Available data:
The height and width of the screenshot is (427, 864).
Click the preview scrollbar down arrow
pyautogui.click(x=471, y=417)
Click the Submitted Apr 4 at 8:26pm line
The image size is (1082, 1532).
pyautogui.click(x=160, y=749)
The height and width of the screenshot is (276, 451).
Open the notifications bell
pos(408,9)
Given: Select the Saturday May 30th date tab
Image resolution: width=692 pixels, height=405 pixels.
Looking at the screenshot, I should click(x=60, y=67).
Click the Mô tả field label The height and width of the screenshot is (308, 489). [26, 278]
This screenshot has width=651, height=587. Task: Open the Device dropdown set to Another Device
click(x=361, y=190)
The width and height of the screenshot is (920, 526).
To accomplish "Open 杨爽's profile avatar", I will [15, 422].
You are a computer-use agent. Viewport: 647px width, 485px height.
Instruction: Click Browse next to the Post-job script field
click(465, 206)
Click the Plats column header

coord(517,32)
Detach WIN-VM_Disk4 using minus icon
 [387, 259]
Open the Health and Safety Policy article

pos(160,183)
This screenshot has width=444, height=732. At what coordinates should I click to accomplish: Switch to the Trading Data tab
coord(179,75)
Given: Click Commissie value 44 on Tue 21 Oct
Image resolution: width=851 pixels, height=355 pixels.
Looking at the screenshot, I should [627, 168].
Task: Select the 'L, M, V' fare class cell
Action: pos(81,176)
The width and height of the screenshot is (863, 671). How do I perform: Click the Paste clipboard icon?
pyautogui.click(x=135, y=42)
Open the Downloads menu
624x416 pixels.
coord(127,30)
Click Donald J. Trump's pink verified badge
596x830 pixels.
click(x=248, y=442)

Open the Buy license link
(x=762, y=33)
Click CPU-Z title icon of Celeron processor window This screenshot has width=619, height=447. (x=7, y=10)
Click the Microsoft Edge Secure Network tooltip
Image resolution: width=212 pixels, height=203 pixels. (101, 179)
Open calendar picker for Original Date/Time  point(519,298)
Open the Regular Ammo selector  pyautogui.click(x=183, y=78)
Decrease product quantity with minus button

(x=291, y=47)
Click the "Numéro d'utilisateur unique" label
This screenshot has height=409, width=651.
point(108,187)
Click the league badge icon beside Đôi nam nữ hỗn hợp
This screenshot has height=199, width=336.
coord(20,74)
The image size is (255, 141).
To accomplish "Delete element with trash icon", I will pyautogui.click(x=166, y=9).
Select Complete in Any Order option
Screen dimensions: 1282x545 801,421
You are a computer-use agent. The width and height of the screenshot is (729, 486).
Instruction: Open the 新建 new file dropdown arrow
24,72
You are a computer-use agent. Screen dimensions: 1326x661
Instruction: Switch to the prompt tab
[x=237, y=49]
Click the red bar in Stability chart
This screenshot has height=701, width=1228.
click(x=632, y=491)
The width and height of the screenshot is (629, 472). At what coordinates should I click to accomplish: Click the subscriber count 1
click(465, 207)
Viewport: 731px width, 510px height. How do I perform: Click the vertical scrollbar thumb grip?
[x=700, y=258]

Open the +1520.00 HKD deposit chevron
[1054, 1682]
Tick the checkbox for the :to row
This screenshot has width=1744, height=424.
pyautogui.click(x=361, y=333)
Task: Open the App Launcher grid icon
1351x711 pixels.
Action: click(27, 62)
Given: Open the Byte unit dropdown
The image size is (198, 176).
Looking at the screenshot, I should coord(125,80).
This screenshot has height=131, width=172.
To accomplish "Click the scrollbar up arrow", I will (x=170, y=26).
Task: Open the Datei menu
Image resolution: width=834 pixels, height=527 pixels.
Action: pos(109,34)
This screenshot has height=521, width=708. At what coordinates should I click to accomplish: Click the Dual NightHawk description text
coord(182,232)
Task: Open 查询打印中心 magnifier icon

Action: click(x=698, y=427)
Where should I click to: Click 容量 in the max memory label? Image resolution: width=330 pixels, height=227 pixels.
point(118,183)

Instructions to follow: Could you restate the listing above word for word?

Exercise result:
The height and width of the screenshot is (427, 864).
Click the preview scrollbar down arrow
pyautogui.click(x=471, y=417)
Click the Submitted Apr 4 at 8:26pm line
The image size is (1082, 1532).
pyautogui.click(x=160, y=749)
The height and width of the screenshot is (276, 451).
Open the notifications bell
pos(408,9)
Given: Select the Saturday May 30th date tab
Image resolution: width=692 pixels, height=405 pixels.
Looking at the screenshot, I should click(x=60, y=67).
Click the Mô tả field label The height and width of the screenshot is (308, 489). [26, 278]
This screenshot has width=651, height=587. Task: Open the Device dropdown set to Another Device
click(x=361, y=190)
The width and height of the screenshot is (920, 526).
To accomplish "Open 杨爽's profile avatar", I will [15, 422].
You are a computer-use agent. Viewport: 647px width, 485px height.
Instruction: Click Browse next to the Post-job script field
click(465, 206)
Click the Plats column header

coord(517,32)
Detach WIN-VM_Disk4 using minus icon
 [387, 259]
Open the Health and Safety Policy article

pos(160,183)
This screenshot has width=444, height=732. At what coordinates should I click to accomplish: Switch to the Trading Data tab
coord(179,75)
Given: Click Commissie value 44 on Tue 21 Oct
Image resolution: width=851 pixels, height=355 pixels.
Looking at the screenshot, I should [627, 168].
Task: Select the 'L, M, V' fare class cell
Action: pos(81,176)
The width and height of the screenshot is (863, 671). How do I perform: Click the Paste clipboard icon?
pyautogui.click(x=135, y=42)
Open the Downloads menu
624x416 pixels.
coord(127,30)
Click Donald J. Trump's pink verified badge
596x830 pixels.
click(x=248, y=442)

Open the Buy license link
(x=762, y=33)
Click CPU-Z title icon of Celeron processor window This screenshot has width=619, height=447. (x=7, y=10)
Click the Microsoft Edge Secure Network tooltip
Image resolution: width=212 pixels, height=203 pixels. (101, 179)
Open calendar picker for Original Date/Time  point(519,298)
Open the Regular Ammo selector  pyautogui.click(x=183, y=78)
Decrease product quantity with minus button

(x=291, y=47)
Click the "Numéro d'utilisateur unique" label
This screenshot has height=409, width=651.
point(108,187)
Click the league badge icon beside Đôi nam nữ hỗn hợp
This screenshot has height=199, width=336.
coord(20,74)
The image size is (255, 141).
To accomplish "Delete element with trash icon", I will pyautogui.click(x=166, y=9).
Select Complete in Any Order option
Screen dimensions: 1282x545 801,421
You are a computer-use agent. The width and height of the screenshot is (729, 486).
Instruction: Open the 新建 new file dropdown arrow
24,72
You are a computer-use agent. Screen dimensions: 1326x661
Instruction: Switch to the prompt tab
[x=237, y=49]
Click the red bar in Stability chart
This screenshot has height=701, width=1228.
click(x=632, y=491)
The width and height of the screenshot is (629, 472). At what coordinates should I click to accomplish: Click the subscriber count 1
click(465, 207)
Viewport: 731px width, 510px height. How do I perform: Click the vertical scrollbar thumb grip?
[x=700, y=258]

Open the +1520.00 HKD deposit chevron
[1054, 1682]
Tick the checkbox for the :to row
This screenshot has width=1744, height=424.
pyautogui.click(x=361, y=333)
Task: Open the App Launcher grid icon
1351x711 pixels.
Action: click(27, 62)
Given: Open the Byte unit dropdown
The image size is (198, 176).
Looking at the screenshot, I should coord(125,80).
This screenshot has height=131, width=172.
To accomplish "Click the scrollbar up arrow", I will (x=170, y=26).
Task: Open the Datei menu
Image resolution: width=834 pixels, height=527 pixels.
Action: pos(109,34)
This screenshot has height=521, width=708. At what coordinates should I click to accomplish: Click the Dual NightHawk description text
coord(182,232)
Task: Open 查询打印中心 magnifier icon

Action: click(x=698, y=427)
Where should I click to: Click 容量 in the max memory label? Image resolution: width=330 pixels, height=227 pixels.
point(118,183)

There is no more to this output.